Rien n'est plus utile à l'homme que l'homme.
Baruch Spinoza,
L’Éthique, IV,35, Corollaire I.
Dans son livre le plus
fameux, L’Éthique, Spinoza se livre à une étude
minutieuse de l'esprit humain, des passions qui affectent cet esprit,
de ce qui enchaîne l'âme humaine dans un état misérable de
servitude et enfin de ce qui la libère. Spinoza arrive au constat
que l'ignorance et les passions tristes aliènent et asservissent
l'esprit ; et si les hommes sont dominés par les passions
tristes comme l'avidité ou la haine, ils vont nécessairement entrer
en conflit entre eux : « En tant que les hommes sont
dominés par des affections qui sont des passions, ils peuvent être
contraire les uns aux autres » (proposition IV, 34).

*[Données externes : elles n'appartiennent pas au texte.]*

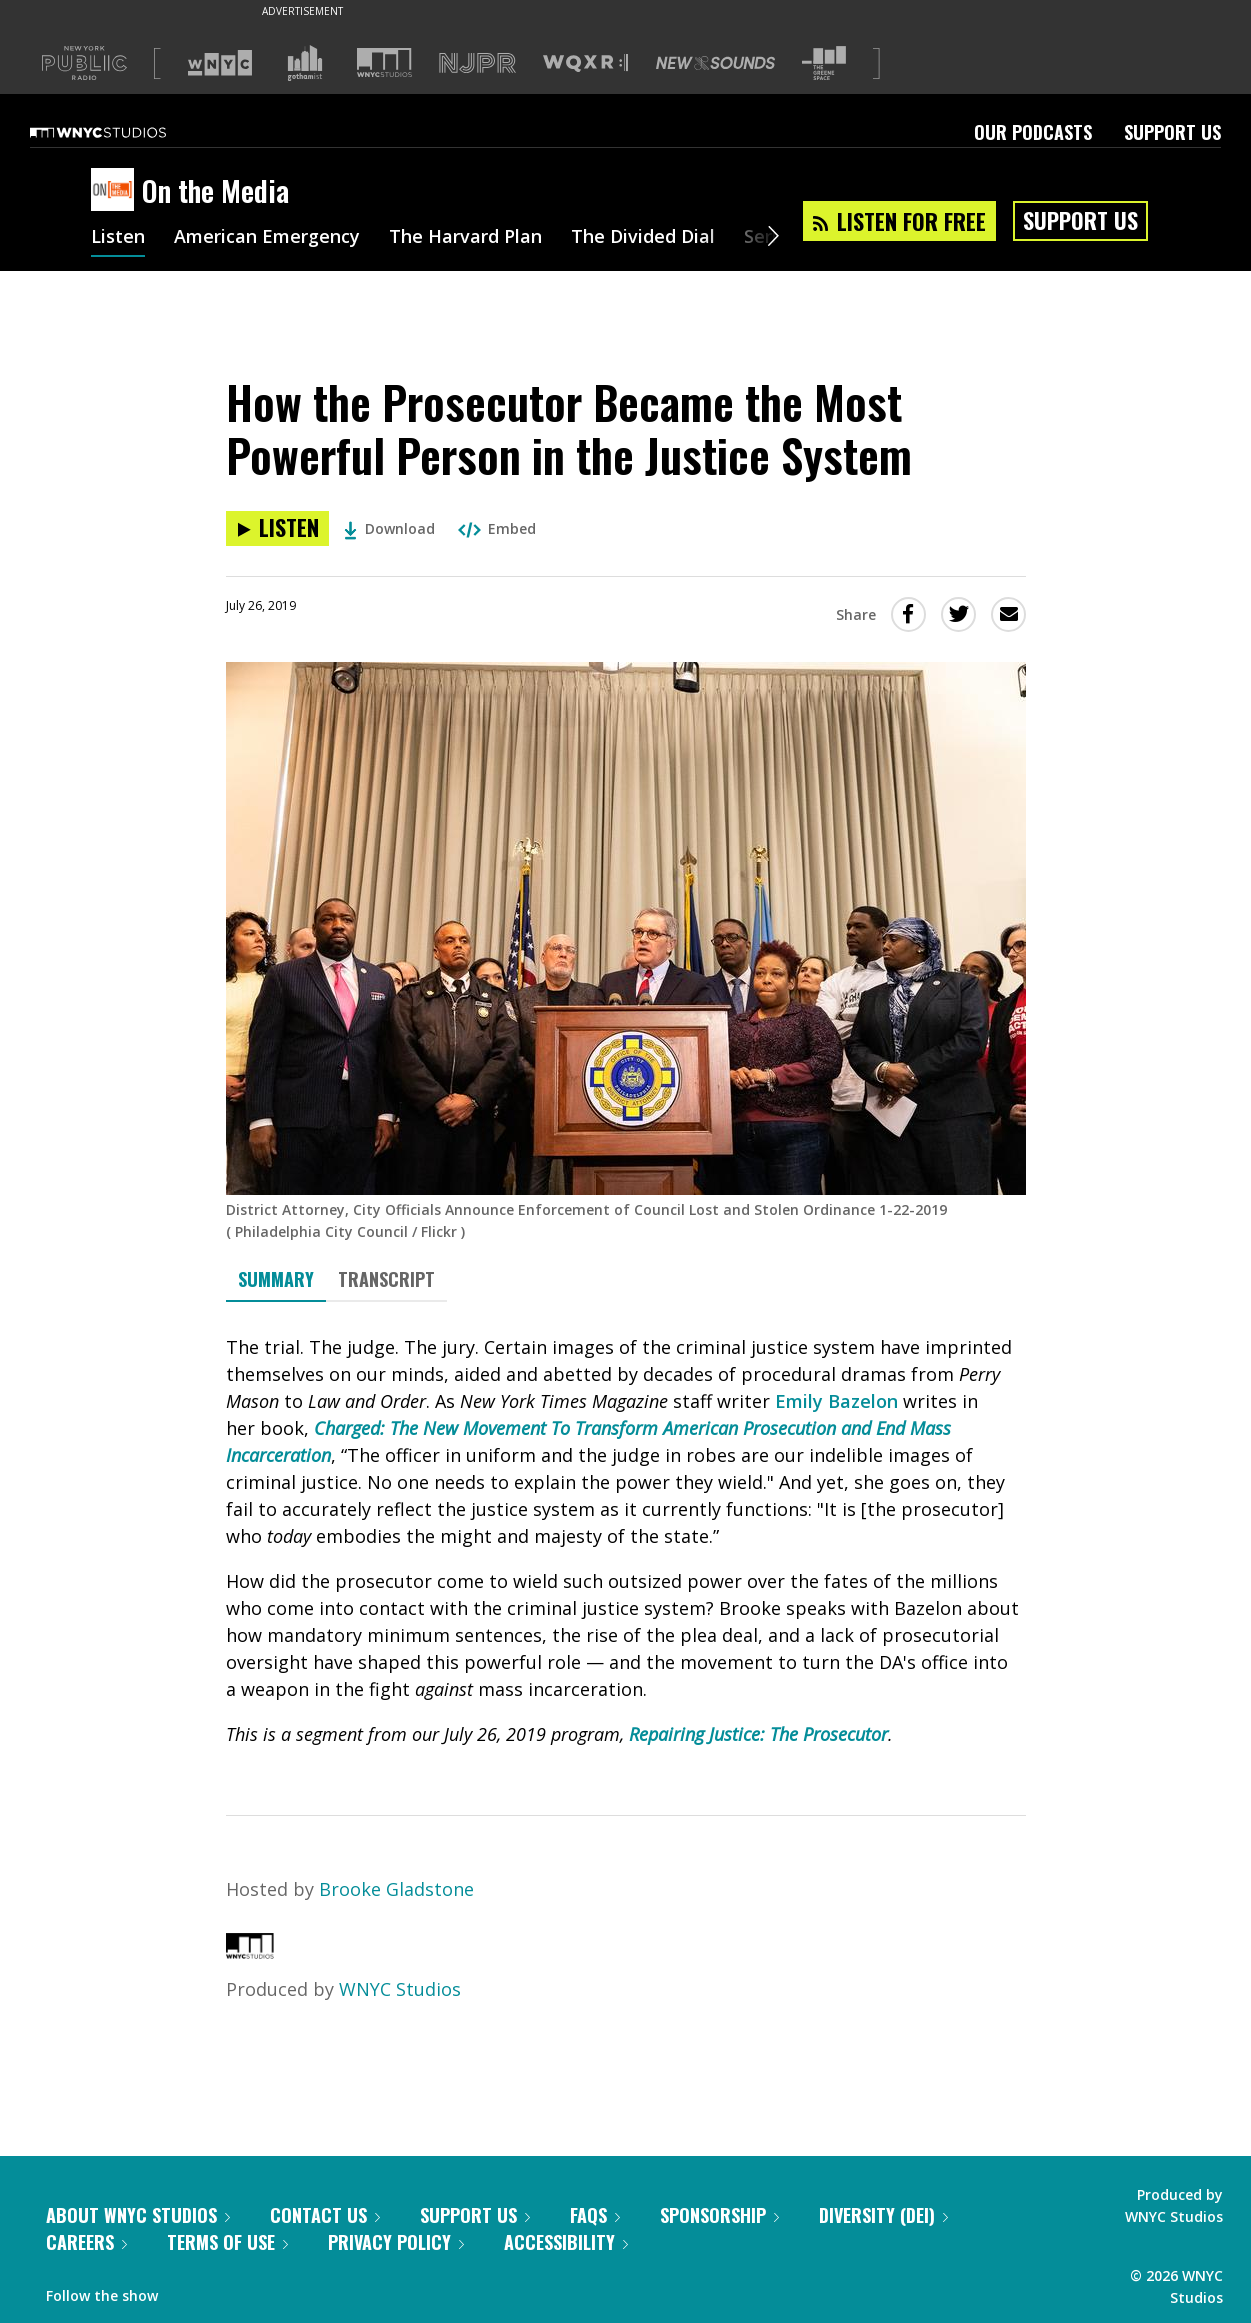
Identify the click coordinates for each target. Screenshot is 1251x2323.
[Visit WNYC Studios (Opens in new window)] (384, 62)
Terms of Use (227, 2242)
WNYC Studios (400, 1989)
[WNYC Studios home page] (123, 132)
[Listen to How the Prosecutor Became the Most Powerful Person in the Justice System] (277, 528)
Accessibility (566, 2242)
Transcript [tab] (386, 1279)
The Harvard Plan (465, 238)
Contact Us (325, 2215)
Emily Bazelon (836, 1401)
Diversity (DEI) (883, 2215)
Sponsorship (719, 2215)
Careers (86, 2242)
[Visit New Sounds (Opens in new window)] (715, 63)
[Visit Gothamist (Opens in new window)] (305, 63)
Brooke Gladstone (396, 1889)
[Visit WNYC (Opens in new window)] (220, 63)
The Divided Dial (643, 238)
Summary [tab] (276, 1279)
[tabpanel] (626, 1541)
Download (389, 528)
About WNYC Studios (138, 2215)
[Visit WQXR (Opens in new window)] (585, 63)
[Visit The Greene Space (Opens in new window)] (824, 63)
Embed (497, 528)
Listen (118, 238)
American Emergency (267, 238)
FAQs (595, 2215)
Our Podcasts (1033, 132)
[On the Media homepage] (116, 191)
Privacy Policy (396, 2242)
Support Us (1172, 132)
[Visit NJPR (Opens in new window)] (477, 63)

La
haine poussera les uns à détester, à médire ou à combattre
contre les autres . Cette haine appellera à la haine en retour
et à la vengeance si un tort a été commis. L'avidité poussera
plusieurs personnes à rechercher la même chose ; et donc à
entrer en compétition et en conflit, ce qui provoquera haine et
ressentiment... La jalousie incite à la rivalité, au commérage et
à la médisance. L'orgueil pousse à s'élever soi-même
inconsidérément au dépens des autres que l'on va rabaisser et
mépriser. Les règnes des passions tristes rend nos rapports humains
difficiles et conflictuels, douloureux en tous cas.
Mais si, par contre, les
hommes élèvent leur conscience en comprenant le mécanisme des
passions, « accèdent au deuxième, voire au troisième genre
de connaissance » pour reprendre la terminologie de Baruch
Spinoza, alors les hommes vont pouvoir dépasser ces haines, ces
chamailleries, ces disputes, ces conflits pour vivre en harmonie :
« Dans la mesure seulement où les hommes vivent sous la
conduite de la Raison, ils s'accordent toujours nécessairement en
nature » (proposition IV, 36). Les passions tristes nous
font voir le monde comme autant de sources de conflit d'intérêt ;
la Raison dépasse cette vision des choses en nous montrant que nous
sommes plus mutuellement complémentaires qu'opposés les uns aux
autres. La Raison nous montre que nous avons plus intérêt à nous
entendre et à nous épauler les uns les autres que de se tirer dans
les pattes en permanence. Certes, les hommes cherchent leur intérêt
comme les passions nous poussent à le faire ; mais notre
intérêt, c'est d'être soutenu par les autres quand les choses vont
mal ou pour entreprendre toutes sortes de projet qu'un seul homme ne
pourrait entreprendre par lui-même en autarcie. Les hommes
recherchent certes ce qui leur est le plus utile ; mais
précisément ce qui nous est le plus utile, c'est l'aide des autres,
leur collaboration à toutes sortes de moments de notre existence.
Dès lors, que l'on est
guidé par le pouvoir de la Raison qui nous permet de dépasser une
vision à court terme où l'on voit seulement son intérêt égoïste
au dépens des autres et qui nous permet de troquer cette vision à
court terme pour une point de vue plus étendu, plus élevé sur le
devenir des relations humaines, on voit alors combien on a besoin des
autres, combien « rien n'est plus utile à l'homme que
l'homme » et on se dispose d'autant plus aisément à
développer en nous les passions joyeuses, qui augmentent notre
puissance d'être en tant qu'être relié à tous les autres êtres
et qui a envie de collaborer au bien commun, plutôt que d'être
enfermé dans un petit égoïsme individuel qui, au final, ne fait
réellement ni du bien à soi-même et encore moins aux autres.
Spinoza, dans sa scolie
de la proposition XXXV, commente cela : « Ce que nous
venons de montrer, l'expérience même l'atteste chaque jour par des
témoignages si clairs que presque tous répètent : l'homme est
un dieu pour l'homme. Il est rare cependant que les hommes vivent
sous la conduite de la Raison ; telle est leur disposition que
la plupart sont envieux et cause de peine les uns pour les autres.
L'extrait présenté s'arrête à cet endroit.